The initial public offering (IPO) of Delhivery Limited, a logistics firm and supply chain, will open for subscription on Wednesday, May 11, 2022. An IPO of 5,235 crore will close on May 13, 2022 for an IPO of Rs 462-487 per share.

The company has to collect up to 4000 crore OFS (offer for sale) and 1235 crore fresh issue through IPO. Investors like Deli CMF Pte. Ltd, CA Swift Investments, SVF Doorbell (Cayman) Ltd, Times Internet Limited, Kapil Bharati and Mohit Tandon are also involved in OFS.

Net income will be used to fund organic growth initiatives, as well as through acquisitions and other strategic initiatives along with other overall corporate goals. Morgan Stanley India, Kotak Mahindra Capital, BofA Securities India, Citigroup Global Markets are the leading executives of Book Running.

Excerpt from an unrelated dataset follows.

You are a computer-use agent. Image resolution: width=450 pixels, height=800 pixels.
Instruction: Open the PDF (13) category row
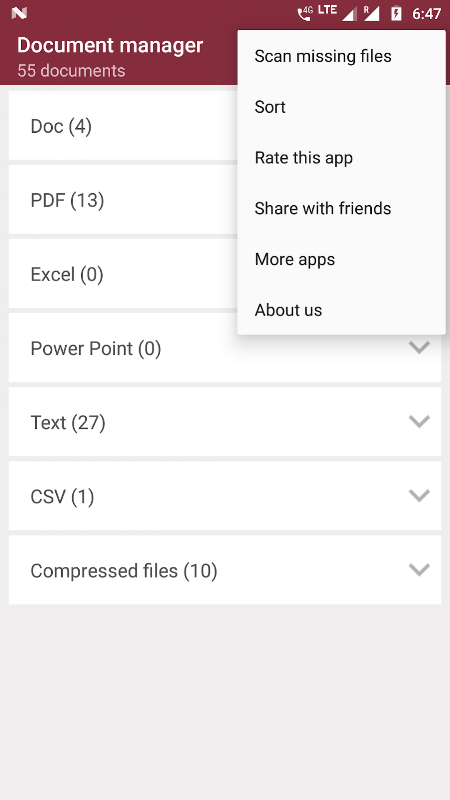(123, 200)
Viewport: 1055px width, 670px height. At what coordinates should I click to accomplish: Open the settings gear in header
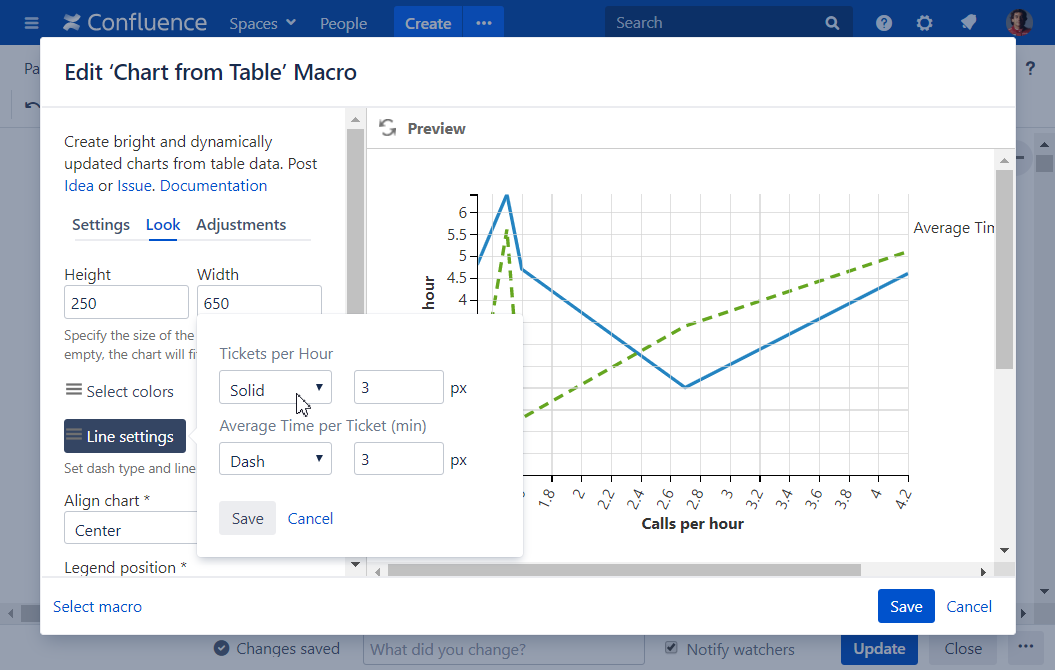pos(925,23)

As the subscription to the IPO Delhivery begins today, Zee Business Editor-in-Chief Anil Singw singled out the pros and cons of the company and advised to avoid this problem.

Pros: Delhivery’s revenue growth has been impressive over the past three years, and demand for logistics and supply chains is growing. In addition, freight corridors and infrastructure have been created for both automobiles and railways. The company will receive Rs 6,500 in cash after the IPO and the young leadership.

Cons: Despite high earnings, the company is unprofitable, and no unprofitable company that brings on the stock exchange, does not trade on the green, whether it be, for example, Zomato or Paytm. Negative cash flow and costly valuations are two other major factors Syngvy suggested avoiding this IPO.

Yesha Shah, head of equity research at Samco Securities, said India’s logistics business is poised for huge expansion, and Delhivery has promising growth potential. Although the company’s revenue is growing rapidly, the company’s EBITDA and cash flow remain negative.

We expect the company to continue to experience growing cost pressures, at least in the short term, due to rising fuel costs. It also seems that this issue will be highly valued at a price-to-sales ratio of 5.5 times the annual revenue for 22 fing. compared to the listed analogues.

Given the current environment of rising interest rates, when valuing companies with high growth rates around the world are taking, expensive delivery estimates are a cause for concern. So we have an AVOID rating for this IPO.